11One day, when Moses had grown up, he went out to his people and looked on their burdens, and he saw an Egyptian beating a Hebrew, one of his people. 12He looked this way and that, and seeing no one, he struck down the Egyptian and hid him in the sand. 13When he went out the next day, behold, two Hebrews were struggling together. And he said to the man in the wrong, "Why do you strike your companion?" 14He answered, "Who made you a prince and a judge over us? Do you mean to kill me as you killed the Egyptian?" Then Moses was afraid, and thought, "Surely the thing is known." 15When Pharaoh heard of it, he sought to kill Moses. But Moses fled from Pharaoh and stayed in the land of Midian. And he sat down by a well.

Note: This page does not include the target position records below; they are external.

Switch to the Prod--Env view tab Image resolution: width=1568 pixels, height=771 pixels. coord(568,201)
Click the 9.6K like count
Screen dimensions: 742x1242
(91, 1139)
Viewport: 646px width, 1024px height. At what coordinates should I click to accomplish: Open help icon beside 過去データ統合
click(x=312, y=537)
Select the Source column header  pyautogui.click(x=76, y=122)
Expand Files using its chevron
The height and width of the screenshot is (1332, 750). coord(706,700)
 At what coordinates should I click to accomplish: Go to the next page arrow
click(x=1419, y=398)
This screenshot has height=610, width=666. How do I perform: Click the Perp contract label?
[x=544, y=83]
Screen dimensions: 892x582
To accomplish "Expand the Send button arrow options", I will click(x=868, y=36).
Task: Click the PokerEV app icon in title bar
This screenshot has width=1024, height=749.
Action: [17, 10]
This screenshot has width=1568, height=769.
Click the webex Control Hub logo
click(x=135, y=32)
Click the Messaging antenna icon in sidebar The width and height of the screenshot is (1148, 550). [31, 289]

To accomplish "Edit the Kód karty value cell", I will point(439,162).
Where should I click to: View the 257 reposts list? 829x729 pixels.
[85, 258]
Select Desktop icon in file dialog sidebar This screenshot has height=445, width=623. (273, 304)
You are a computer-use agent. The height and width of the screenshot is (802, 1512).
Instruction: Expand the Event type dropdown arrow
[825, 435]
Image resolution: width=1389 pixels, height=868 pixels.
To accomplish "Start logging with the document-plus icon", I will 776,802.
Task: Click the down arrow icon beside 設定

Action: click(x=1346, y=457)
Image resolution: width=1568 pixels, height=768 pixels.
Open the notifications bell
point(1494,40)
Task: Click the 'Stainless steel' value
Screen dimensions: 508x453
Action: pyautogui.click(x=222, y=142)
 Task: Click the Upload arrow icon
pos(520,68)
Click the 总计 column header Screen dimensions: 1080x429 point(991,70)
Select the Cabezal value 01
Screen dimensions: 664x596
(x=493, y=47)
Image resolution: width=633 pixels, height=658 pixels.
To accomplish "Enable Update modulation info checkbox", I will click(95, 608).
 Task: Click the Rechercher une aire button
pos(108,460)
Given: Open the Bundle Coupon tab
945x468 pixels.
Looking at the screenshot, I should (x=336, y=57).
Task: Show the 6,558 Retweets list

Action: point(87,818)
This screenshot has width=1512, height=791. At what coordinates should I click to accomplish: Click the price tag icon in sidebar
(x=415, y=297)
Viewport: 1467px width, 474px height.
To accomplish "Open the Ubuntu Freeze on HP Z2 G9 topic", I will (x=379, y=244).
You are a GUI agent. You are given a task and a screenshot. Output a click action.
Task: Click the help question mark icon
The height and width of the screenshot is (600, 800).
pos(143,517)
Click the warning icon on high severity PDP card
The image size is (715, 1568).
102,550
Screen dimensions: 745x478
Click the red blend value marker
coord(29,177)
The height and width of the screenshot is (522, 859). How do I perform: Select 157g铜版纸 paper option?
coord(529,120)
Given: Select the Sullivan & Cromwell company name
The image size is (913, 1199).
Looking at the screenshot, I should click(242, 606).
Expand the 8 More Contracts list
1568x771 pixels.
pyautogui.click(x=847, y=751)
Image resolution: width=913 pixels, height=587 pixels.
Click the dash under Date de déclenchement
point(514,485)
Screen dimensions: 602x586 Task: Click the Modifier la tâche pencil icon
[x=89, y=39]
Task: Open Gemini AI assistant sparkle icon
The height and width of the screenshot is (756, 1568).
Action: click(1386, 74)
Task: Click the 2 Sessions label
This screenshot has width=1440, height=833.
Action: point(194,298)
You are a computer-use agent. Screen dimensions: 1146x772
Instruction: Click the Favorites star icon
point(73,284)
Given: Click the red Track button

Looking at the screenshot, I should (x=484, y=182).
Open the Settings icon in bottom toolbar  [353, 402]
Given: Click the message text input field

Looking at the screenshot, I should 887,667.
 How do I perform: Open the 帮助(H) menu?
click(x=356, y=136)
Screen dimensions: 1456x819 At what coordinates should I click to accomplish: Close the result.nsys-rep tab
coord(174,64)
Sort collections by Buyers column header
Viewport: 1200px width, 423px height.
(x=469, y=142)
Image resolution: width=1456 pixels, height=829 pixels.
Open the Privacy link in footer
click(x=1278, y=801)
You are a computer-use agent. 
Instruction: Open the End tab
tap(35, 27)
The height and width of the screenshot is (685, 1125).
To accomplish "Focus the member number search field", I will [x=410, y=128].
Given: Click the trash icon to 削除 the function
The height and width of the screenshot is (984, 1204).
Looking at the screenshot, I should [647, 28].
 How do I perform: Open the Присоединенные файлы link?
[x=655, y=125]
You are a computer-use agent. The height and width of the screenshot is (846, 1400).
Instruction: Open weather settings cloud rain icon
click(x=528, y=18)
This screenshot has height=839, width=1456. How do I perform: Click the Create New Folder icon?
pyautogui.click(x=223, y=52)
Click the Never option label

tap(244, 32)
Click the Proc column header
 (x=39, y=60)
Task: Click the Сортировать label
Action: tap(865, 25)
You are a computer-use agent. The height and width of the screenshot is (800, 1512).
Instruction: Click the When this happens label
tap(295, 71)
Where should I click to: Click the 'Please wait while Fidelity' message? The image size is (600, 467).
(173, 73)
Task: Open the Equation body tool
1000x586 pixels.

This was the focal point of yesterday's sermon. Moses started out trying to wage a guerrilla war against Egyptian oppression, but he was doing it in his own strength.
When the time came, he was God's spokesman to Pharaoh, but it was God that was doing the work, not Moses. Of course, it took four decades in Midian and a visit to a burning bush before he got to get that shape-shifting staff and all those plagues to make him look good.
We generally don't want to wait forty years. Two years in the wilderness is enough for weak-kneed folks like me. However, when we try to speed God's timing along, we get Ishmaels that don't work as well as God intends for us.
Thankfully, most things in God's timetable for us come in smaller than two-score increments. However, we still need to wait upon that timetable, or get something substandard.